Los primeros artículos de prensa que reclaman la rehabilitación del coso para la celebración de eventos taurinos comienzan en el verano de 1938, así que es posible que en esa fecha ya no quedaran prisioneros en las ruinas. El 7 de enero de 1939, en el peródico de Falange, Voluntad, regresó la reivindicación de la fiesta, en una columna que ya borraba la memoria de la represión del lugar: 

“Y la victoria definitiva de las armas del Caudillo no dejará de ser festejada con corridas de toros, que es el espectáculo de la alegría por antonomasia. Entre tanto que todo esto acontece, que hay toros y que habrá más, ahí al lado, en El Bibio, sigue presentando las huellas de martirio la plaza de toros, apagada de color y de vida, rota y maltrecha, mutilada por todas partes, el piso de escombros, la arena rubia, gris y sucia… En lugar de un circo taurino, donde el sol se encendía en la emoción del riesgo y en el arte de una rebolera, parece el panteón de una alegría muerta, que ya nunca volverá a revivir”. 

Foto aérea de la Legión cóndor sobre El Bibio

El Ayuntamiento tuvo que comprar primero el edificio a su propietaria, Lucía Sánchez y García Rendueles, que lo había heredado de su padre, Manuel Sánchez Dindurra, el 10 de junio de 1936. Ofrecía medio millón de pesetas. El 29 de enero de 1941, el Ayuntamiento creó una Sociedad con acciones para que la población más rica de Gijón se suscribiera al accionariado, y hacer frente a la compra. 

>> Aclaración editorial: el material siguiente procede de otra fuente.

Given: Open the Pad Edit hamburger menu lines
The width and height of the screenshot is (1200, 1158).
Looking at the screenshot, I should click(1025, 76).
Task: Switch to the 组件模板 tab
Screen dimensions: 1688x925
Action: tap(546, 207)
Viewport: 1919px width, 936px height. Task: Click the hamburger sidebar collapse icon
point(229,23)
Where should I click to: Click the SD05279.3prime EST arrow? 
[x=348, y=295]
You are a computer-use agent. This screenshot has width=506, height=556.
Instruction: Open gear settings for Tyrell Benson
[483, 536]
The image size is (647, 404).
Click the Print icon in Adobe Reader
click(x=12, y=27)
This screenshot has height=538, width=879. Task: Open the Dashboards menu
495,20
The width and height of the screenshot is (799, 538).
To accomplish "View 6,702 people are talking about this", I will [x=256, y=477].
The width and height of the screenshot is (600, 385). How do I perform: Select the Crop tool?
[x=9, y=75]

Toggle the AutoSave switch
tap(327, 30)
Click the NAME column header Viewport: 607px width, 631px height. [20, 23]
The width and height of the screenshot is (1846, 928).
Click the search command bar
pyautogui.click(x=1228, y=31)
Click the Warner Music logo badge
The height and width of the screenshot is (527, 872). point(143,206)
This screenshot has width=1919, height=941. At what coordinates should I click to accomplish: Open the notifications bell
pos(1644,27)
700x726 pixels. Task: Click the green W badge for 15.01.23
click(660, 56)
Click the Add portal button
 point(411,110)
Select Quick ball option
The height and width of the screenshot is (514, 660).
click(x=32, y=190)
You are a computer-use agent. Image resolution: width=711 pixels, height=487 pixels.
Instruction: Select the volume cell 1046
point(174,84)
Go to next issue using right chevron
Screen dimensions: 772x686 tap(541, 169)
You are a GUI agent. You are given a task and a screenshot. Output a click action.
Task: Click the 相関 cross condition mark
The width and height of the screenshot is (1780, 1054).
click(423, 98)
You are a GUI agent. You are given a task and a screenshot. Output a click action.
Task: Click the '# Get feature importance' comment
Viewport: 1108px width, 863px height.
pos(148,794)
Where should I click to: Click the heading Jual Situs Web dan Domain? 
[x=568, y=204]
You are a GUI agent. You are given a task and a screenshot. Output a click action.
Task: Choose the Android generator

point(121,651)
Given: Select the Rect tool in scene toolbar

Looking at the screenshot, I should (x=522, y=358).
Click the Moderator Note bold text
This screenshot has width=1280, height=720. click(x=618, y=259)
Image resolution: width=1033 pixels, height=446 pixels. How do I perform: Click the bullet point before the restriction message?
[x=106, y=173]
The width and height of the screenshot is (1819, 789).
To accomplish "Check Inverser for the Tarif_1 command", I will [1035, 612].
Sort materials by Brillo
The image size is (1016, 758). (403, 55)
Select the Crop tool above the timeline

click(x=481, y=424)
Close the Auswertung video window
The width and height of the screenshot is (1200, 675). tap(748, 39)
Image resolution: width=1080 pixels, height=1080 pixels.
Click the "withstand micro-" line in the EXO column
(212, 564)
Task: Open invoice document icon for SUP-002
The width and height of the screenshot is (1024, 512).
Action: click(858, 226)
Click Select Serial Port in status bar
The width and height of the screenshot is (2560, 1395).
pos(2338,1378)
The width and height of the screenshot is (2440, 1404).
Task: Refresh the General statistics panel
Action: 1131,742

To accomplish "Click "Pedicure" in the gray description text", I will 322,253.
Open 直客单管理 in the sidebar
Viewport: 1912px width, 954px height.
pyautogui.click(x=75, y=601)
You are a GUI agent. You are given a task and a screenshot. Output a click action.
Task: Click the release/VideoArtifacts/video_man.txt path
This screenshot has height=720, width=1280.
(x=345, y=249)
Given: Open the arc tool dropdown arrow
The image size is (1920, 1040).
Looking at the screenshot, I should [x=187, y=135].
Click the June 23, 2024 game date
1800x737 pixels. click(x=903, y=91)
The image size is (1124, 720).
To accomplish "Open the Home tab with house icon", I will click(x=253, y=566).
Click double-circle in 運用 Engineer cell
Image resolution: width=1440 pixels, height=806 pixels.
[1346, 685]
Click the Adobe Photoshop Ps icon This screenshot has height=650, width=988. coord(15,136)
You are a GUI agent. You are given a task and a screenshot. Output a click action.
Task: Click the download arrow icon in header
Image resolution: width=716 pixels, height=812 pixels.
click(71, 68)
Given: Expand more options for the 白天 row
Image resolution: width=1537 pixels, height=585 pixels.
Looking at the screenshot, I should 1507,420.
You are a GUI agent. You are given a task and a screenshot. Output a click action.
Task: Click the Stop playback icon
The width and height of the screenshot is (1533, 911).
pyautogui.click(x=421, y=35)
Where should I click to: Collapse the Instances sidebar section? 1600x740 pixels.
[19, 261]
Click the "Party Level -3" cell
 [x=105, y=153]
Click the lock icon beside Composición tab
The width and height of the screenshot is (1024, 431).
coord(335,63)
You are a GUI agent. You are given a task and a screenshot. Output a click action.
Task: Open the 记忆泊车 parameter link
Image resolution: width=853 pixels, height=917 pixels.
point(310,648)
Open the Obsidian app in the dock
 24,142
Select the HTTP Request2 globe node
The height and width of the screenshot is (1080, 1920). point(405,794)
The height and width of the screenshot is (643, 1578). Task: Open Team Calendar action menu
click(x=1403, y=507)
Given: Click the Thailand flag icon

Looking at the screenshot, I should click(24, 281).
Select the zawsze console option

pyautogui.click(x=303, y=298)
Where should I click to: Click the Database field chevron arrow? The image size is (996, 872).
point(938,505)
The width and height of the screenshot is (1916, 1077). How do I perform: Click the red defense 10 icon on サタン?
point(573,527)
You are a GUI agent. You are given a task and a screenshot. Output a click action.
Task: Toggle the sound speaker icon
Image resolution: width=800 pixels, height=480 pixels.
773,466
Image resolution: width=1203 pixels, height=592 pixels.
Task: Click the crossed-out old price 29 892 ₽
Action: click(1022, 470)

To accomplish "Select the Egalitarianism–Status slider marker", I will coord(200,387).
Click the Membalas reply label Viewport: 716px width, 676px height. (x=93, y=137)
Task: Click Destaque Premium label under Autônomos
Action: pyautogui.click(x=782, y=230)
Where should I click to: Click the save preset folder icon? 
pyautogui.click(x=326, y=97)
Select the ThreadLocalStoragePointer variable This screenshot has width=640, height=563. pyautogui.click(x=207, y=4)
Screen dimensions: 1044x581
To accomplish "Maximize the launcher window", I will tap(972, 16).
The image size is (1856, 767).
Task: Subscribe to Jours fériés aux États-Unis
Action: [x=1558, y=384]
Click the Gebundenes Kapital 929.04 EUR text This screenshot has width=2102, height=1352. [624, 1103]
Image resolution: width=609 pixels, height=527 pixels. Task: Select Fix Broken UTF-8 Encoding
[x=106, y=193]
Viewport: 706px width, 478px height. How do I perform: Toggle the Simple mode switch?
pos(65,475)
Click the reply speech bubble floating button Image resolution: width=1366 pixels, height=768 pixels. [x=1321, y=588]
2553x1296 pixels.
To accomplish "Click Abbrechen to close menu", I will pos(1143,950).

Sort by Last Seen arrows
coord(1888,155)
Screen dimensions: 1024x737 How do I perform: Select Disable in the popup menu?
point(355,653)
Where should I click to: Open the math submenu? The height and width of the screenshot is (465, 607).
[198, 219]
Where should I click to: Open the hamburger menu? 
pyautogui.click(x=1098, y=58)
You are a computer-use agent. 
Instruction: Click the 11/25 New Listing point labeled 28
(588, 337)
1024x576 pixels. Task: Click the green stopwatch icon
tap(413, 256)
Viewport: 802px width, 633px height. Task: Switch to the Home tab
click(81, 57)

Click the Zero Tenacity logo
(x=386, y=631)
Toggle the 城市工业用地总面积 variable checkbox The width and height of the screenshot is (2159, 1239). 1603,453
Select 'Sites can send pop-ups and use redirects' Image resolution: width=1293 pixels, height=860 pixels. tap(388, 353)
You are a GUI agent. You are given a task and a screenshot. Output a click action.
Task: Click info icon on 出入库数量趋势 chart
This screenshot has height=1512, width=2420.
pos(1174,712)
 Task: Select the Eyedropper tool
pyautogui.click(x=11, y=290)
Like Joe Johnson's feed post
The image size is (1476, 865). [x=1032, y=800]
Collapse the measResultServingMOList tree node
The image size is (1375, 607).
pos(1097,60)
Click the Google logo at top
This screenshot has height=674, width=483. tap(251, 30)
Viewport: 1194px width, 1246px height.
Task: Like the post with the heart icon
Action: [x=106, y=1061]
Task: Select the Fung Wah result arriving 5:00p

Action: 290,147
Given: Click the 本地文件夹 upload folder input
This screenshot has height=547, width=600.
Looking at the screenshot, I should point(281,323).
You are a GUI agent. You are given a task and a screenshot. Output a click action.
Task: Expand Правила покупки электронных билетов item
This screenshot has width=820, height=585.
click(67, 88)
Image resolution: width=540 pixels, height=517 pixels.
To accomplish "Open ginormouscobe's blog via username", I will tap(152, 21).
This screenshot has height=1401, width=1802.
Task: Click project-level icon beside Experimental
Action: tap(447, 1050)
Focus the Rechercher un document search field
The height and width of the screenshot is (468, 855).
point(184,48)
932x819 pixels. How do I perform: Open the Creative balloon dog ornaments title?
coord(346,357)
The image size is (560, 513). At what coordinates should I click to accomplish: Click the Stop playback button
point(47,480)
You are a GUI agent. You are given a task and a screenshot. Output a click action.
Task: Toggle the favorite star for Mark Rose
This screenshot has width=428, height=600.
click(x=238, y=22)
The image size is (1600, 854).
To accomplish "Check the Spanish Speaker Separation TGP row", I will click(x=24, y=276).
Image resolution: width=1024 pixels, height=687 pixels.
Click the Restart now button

La plaza fue reconstruida, con un proyecto redactado por José Díaz Fernández-Omaña, entre el 21 de abril y el 14 de agosto de 1941. Un día después se celebró el primer espectáculo, con motivo de Nuestra Señora de Begoña. 

En 1982 se acordó la incoación del expediente de declaración de monumento histórico-artístico, por haberlo solicitado José Manuel Sirgo Díaz, en nombre de la Federación Asturiana Taurina. En 1992, el Principado de Asturias declaró Bien de Interés Cultural (BIC) la plaza de toros como Monumento Histórico Artístico. En el expediente fue considerada como «uno de los escasos ejemplos de arquitectura historicista neomudéjar que se conserva y posee, históricamente, dentro del mundo taurino nacional los suficientes valores como para ocupar un lugar destacado», a pesar de que del proyecto original apenas quedaban los cimientos del edificio destruido en la guerra.

Del campo de concentración, el expediente BIC no señaló ni una palabra. 

El Ayuntamiento de Gijón anunció que rendiría homenaje a las víctimas gijonesas de los campos de concentración nazis con el emplazamiento de stolpersteines en las calles de la ciudad. En 2025 colocaron estos adoquines de latón en nombre de treinta y cuatro vecinos asesinados. La plaza de toros de El Bibio -convertida en contramonumento del Simancas- sigue sin tener una referencia a los casi quince mil presos que estuvieron recluidos en aquellas ruinas. Por eso es tan importante el ruego aceptado por el consistorio dirigo por Carmen Moriyón, poque el ocultamiento de la verdad franquista, a la vista de todos, lo convierte en un hito democrático de exclusión. El Bibio, como el resto de lugares de memoria repartidos por la ciudad, forma parte de la historia de la violencia y de quienes la ejercieron y defendieron, pero también de los que reaccionaron contra ella.